(Screen grounding examples)
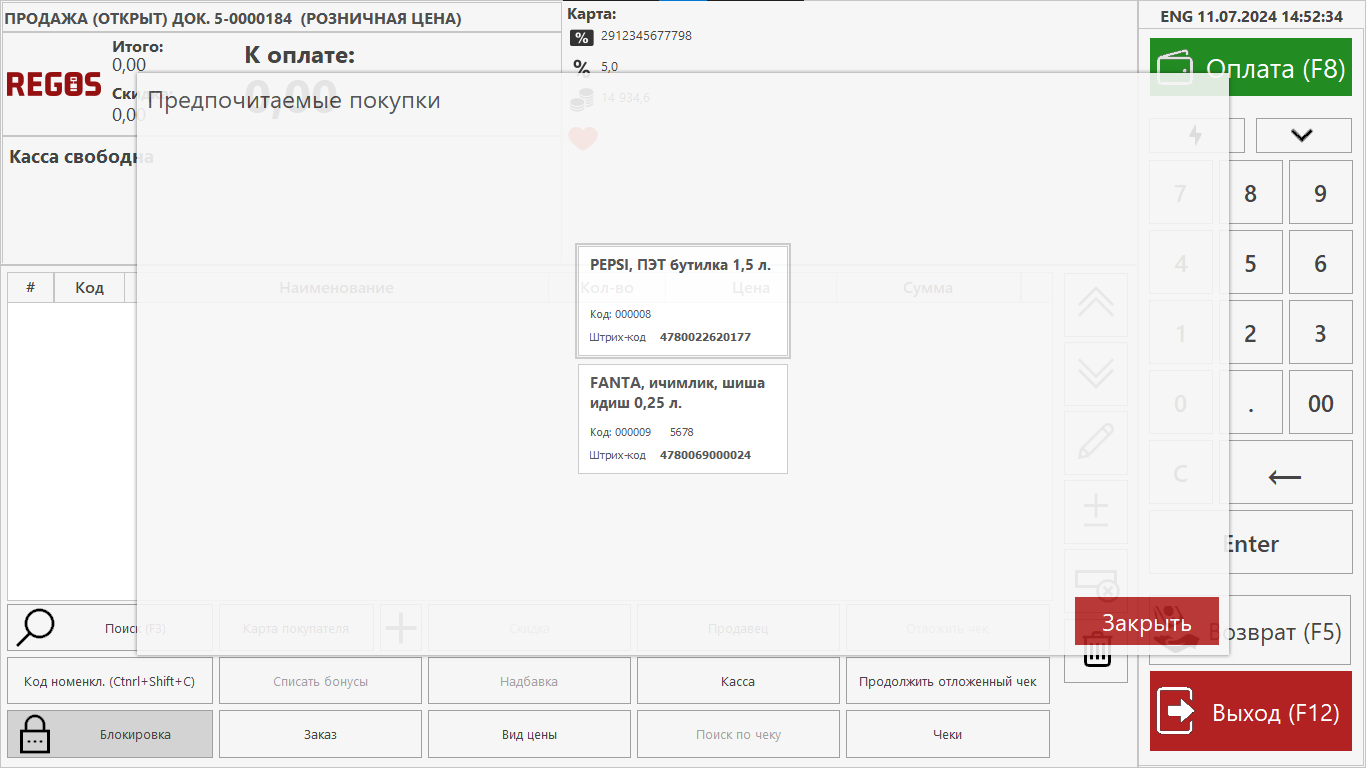Click the lightning bolt quick-action icon
Viewport: 1366px width, 768px height.
pyautogui.click(x=1195, y=135)
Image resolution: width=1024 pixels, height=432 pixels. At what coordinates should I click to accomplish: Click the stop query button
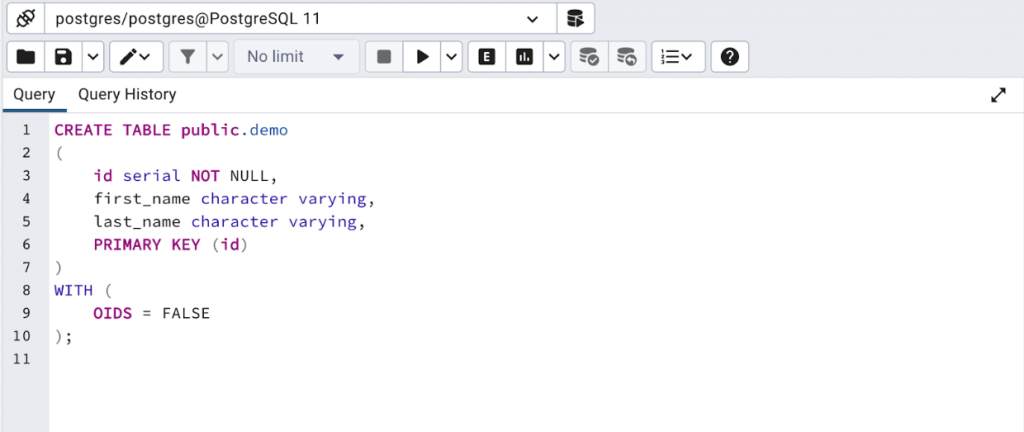[384, 57]
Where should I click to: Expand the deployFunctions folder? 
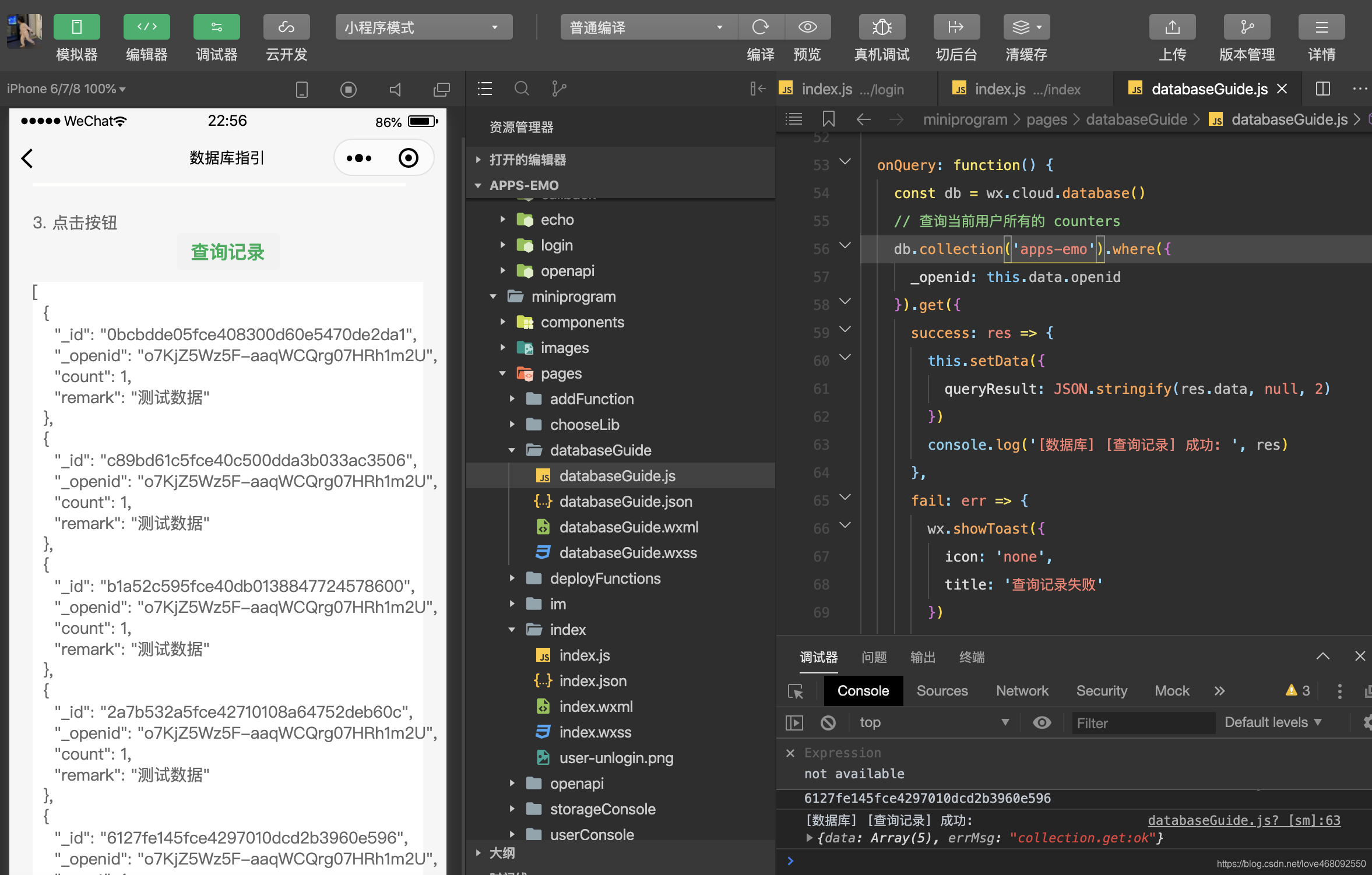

• What you should do:
Please copy out every line of the items above word for word, leaving the pictures out.

• Answer to this problem:
Click the lightning bolt quick-action icon
Viewport: 1366px width, 768px height.
pyautogui.click(x=1195, y=135)
Image resolution: width=1024 pixels, height=432 pixels. At what coordinates should I click to accomplish: Click the stop query button
[384, 57]
Where should I click to: Expand the deployFunctions folder? 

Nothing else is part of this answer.